Сидит он час, сидит другой;
Вдруг шум в волнах притих...
Перевод Жуковского он помнил с гимназии. Оригинал и два перевода – на первый взгляд между ними было мало общего. Разные нюансы, оттенки, акценты. Разный ритм. И всё-таки... «Подробности – главное, – говаривал старик Гёте, автор «Рыбака». – Подробности – Бог.»
– Ну что же ты, Никифор? Ты не спи, ты просыпайся...
Говорили в соседнем ряду. Алексеев сделал шаг в сторону и увидел знакомого еврея. Если в ресторане «Гранд-Отеля» еврей смотрелся чужеродно, то на христианском кладбище его картуз и длинный, наглухо закрытый капот со скруглёнными лацканами выглядели еще более неуместными.
– Жизнь проспишь, Никифор...
Под склепом, на вершине которого скорбел ангел-трубач, спал могильщик. Нет, уже не спал: мутный взор Никифора уперся в еврея, не суля тому добра. Ангел, казалось, тоже был недоволен.
– Ты вставай, Никифор. Дело есть...
– Какое, к бесу, дело, Лёвка?
– Ты уже похмелился, Никифор?
– Ну?
– Бери, пожалуйста, заступ. На карповской могилке оградка покосилась, надо выставить, как следует. Ровненько, по струночке...
– Шо, прям щас?
– Да, Никифор. Ты вставай...
– Карповская? Это Сергей Федотыча?
– Его самого.
– Купца второй гильдии?
– Никифор, не кушай мой характер, я тебя умоляю. Сделаешь?

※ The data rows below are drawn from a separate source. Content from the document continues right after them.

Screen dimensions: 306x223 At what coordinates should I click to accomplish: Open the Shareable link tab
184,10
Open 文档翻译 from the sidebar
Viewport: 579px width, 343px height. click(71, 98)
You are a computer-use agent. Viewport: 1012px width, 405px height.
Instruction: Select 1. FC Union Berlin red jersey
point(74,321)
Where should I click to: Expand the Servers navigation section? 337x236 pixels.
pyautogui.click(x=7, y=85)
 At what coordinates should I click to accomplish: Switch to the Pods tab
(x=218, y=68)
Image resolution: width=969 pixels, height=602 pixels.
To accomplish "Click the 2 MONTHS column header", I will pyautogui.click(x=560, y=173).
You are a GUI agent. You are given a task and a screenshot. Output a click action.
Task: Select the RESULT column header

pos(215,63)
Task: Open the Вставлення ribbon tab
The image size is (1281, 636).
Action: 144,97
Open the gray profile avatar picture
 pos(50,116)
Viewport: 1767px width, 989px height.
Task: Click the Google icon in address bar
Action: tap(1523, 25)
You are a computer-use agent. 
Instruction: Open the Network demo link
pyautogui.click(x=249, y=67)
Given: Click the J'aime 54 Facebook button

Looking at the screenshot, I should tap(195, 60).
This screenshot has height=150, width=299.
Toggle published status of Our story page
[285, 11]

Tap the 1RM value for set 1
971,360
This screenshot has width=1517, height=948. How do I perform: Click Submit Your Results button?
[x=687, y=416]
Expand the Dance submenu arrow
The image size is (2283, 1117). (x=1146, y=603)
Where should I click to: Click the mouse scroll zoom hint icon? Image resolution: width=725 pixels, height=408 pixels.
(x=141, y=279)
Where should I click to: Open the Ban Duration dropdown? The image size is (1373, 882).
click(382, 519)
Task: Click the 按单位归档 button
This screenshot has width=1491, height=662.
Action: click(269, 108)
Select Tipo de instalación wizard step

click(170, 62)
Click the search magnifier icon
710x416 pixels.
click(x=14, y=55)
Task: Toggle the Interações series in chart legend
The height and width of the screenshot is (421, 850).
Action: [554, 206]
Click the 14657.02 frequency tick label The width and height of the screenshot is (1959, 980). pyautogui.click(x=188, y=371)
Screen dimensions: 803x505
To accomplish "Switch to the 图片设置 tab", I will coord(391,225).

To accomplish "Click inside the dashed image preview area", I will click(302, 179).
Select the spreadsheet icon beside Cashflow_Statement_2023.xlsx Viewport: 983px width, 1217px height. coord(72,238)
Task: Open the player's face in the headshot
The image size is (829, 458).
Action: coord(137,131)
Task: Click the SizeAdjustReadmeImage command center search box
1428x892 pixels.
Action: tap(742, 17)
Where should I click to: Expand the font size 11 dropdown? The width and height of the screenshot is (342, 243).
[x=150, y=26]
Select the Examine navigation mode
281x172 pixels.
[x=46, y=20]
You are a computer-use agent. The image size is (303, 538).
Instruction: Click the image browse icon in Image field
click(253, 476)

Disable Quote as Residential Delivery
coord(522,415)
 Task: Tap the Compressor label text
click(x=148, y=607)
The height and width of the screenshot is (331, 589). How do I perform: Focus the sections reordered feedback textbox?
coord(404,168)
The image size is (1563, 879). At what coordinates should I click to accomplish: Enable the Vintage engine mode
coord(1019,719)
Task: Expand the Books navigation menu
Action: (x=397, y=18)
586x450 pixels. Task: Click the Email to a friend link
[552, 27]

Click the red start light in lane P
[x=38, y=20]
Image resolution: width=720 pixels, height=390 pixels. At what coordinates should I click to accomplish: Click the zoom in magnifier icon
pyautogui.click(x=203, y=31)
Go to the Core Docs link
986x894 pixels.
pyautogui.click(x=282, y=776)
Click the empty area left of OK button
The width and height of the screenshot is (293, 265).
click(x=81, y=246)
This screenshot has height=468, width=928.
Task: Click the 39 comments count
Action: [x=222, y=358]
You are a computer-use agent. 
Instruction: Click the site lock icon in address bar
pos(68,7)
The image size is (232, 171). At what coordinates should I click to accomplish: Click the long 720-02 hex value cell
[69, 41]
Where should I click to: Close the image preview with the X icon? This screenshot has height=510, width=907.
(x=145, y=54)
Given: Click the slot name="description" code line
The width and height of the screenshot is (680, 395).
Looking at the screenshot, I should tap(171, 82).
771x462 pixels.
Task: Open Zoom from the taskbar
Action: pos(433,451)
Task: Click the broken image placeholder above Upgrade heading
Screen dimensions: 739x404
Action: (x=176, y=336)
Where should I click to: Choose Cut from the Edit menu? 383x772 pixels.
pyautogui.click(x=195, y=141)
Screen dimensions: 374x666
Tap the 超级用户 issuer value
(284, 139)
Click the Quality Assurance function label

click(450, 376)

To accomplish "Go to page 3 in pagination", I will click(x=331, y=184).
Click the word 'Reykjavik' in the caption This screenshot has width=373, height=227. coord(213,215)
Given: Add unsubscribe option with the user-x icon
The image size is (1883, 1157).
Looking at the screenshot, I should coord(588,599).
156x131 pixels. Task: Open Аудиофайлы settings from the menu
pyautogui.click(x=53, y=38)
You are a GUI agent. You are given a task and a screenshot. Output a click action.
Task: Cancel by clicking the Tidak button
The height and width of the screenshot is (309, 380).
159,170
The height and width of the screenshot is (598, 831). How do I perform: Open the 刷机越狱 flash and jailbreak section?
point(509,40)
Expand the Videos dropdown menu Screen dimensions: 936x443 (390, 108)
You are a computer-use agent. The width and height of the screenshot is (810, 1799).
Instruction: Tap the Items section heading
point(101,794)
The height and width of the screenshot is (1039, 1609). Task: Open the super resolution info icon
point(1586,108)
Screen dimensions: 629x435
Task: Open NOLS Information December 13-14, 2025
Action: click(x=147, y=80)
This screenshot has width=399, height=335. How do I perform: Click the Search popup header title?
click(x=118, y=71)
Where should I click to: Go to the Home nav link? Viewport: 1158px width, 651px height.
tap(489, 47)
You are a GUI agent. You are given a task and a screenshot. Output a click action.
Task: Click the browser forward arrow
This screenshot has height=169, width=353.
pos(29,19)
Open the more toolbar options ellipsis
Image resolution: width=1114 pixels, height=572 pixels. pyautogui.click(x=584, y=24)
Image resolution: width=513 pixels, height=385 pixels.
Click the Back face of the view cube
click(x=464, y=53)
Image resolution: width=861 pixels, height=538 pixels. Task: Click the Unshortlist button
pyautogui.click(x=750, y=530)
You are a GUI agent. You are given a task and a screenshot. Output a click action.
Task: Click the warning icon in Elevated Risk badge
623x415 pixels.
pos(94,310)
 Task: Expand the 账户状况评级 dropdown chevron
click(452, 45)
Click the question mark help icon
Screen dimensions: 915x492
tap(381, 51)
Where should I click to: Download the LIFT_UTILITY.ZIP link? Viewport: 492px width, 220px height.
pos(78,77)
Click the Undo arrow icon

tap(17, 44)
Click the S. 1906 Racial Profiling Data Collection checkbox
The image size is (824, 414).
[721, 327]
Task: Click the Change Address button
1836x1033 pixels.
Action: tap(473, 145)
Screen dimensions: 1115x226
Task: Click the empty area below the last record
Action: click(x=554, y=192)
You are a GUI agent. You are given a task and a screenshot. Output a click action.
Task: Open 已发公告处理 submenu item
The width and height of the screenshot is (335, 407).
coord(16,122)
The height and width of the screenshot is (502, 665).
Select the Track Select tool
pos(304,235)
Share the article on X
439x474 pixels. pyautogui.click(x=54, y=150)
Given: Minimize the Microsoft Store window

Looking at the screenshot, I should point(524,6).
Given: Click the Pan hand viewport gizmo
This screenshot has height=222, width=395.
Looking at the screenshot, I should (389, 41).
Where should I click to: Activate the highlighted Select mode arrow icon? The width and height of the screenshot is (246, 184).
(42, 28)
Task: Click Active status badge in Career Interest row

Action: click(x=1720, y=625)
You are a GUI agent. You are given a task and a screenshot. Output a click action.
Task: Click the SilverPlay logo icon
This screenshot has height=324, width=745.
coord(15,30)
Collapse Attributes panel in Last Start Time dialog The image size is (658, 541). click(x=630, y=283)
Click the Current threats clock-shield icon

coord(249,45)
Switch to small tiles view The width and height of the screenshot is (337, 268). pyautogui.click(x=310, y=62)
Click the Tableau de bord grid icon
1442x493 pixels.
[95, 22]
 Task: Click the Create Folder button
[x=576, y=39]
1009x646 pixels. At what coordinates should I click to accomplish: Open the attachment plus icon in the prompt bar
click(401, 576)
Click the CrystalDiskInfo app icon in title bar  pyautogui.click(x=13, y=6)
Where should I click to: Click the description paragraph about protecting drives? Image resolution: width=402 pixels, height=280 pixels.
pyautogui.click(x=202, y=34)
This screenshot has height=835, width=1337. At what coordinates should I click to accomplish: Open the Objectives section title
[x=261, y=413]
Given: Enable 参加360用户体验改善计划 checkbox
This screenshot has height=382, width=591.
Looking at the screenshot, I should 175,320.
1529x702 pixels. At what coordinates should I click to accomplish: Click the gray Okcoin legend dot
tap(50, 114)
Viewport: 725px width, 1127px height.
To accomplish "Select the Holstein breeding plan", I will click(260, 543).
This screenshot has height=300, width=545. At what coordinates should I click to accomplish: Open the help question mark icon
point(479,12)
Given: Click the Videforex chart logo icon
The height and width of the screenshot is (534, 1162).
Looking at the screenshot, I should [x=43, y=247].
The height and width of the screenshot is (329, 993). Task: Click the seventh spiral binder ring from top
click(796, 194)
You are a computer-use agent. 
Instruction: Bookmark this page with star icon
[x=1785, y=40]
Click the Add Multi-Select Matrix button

С немалым изумлением Алексеев наблюдал, как могильщик встает, берёт заступ и без возражений, качаясь на ходу, уходит вглубь кладбища – должно быть, к указанной карповской могиле. Внезапная услужливость Никифора, чья внешность и состояние ничем такую услужливость не объясняли, была изумительна не меньше, чем внезапный интерес еврея к купеческому захоронению.
Обернувшись, Никифор поймал взгляд Алексеева.
– Та то ж Лёва! – развёл он руками, чуть не снеся заступом гипсовый венок с чьего-то барельефа. – Лёвка, понимать надо! Не боись, Лев Борисыч, сделаем в лучшем виде...
Заметил Алексеева и еврей:
– Guten Morgen, Константин Сергеевич! Wie geht es euch?
– Danke, alles ist gut. Und Sie?
– Danke, dass Sie sich nicht beschweren. Alles Gute f"ur dich[2]!
– Извините, – не выдержал Алексеев. – А почему мы говорим по-немецки?
Еврей ухмыльнулся:
– Так ведь Гёте! «Das Wasser rauscht, das Wasser fliesst...» Извиняюсь, забыл представиться. Память совсем истрепалась! Были бы деньги, купил бы новую. Кантор, Лейба Берлович Кантор, разночинец[3].
– Алексеев Константин Сергеевич... Полно, да вы же меня знаете! Откуда, если не секрет?
– Какой там секрет! Можно ли вас не знать, вы человек известный... Что-то ищете? Если могилку, готов подсказать. Здесь мне любая могилка известна. Помните Крылова? «И под каждым ей кустом был готов и стол, и дом...» А где дом, там и домовина.